Of course, there are important tangible things as well – the mundane chores that must be done so we can get along effectively, the attention to our families, our relationships, and our jobs, the maintenance issues we all deal with, and a thousand other things. All of these tangible things are important, and must be tended to.

It seems logical then, that our important tasks should take priority over other interesting endeavors. But, sometimes the interesting things take precedence. We get pulled away, we get distracted, and what is most important to us gets pushed back. After a while we realize we haven’t accomplished what we’d hoped. We got our necessary tasks done, but we were so busy with all the interesting things around us, we didn’t work on our personal goals at all. We were just too busy.

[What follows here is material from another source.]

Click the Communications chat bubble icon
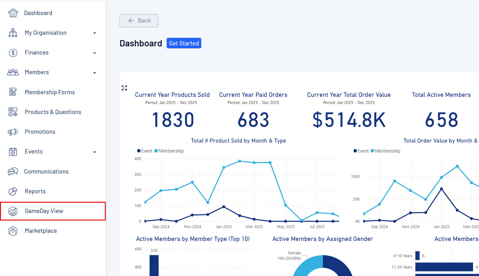Viewport: 479px width, 276px height. click(13, 171)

It happens, and if we don’t plan carefully, it will happen regularly.

If we get carried away with the interesting things in our lives, and forget the important things we really want to accomplish, we may get lost. Living comfortably is often about order. If we can address what is most important to us first, and then move on to what is interesting afterward, we’ll probably be more comfortable. We’ll be more confident knowing that we accomplished what we wanted to do most. When we take care of the things that are most important to us, we have more peace in our lives.

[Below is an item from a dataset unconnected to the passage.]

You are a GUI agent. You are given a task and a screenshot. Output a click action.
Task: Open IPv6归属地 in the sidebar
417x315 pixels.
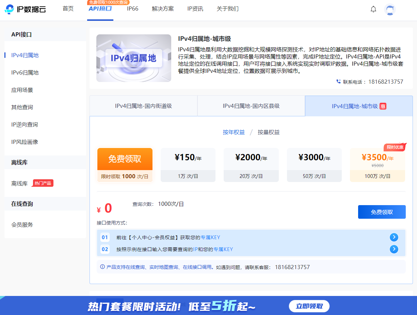(x=25, y=72)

Today, if you have something important that you really want to do, make it a priority. There will probably be interruptions, and something truly interesting and fun may come up. But finish the important task first, work on your personal goals, and make time for what means most to you. Plan your days this way, and you’ll have more control over your direction, and more fun in your pleasures. It’s all about order. Plan to succeed. Do your first things first. Then relax, confident that no matter what else comes today, you’ve accomplished what was most important.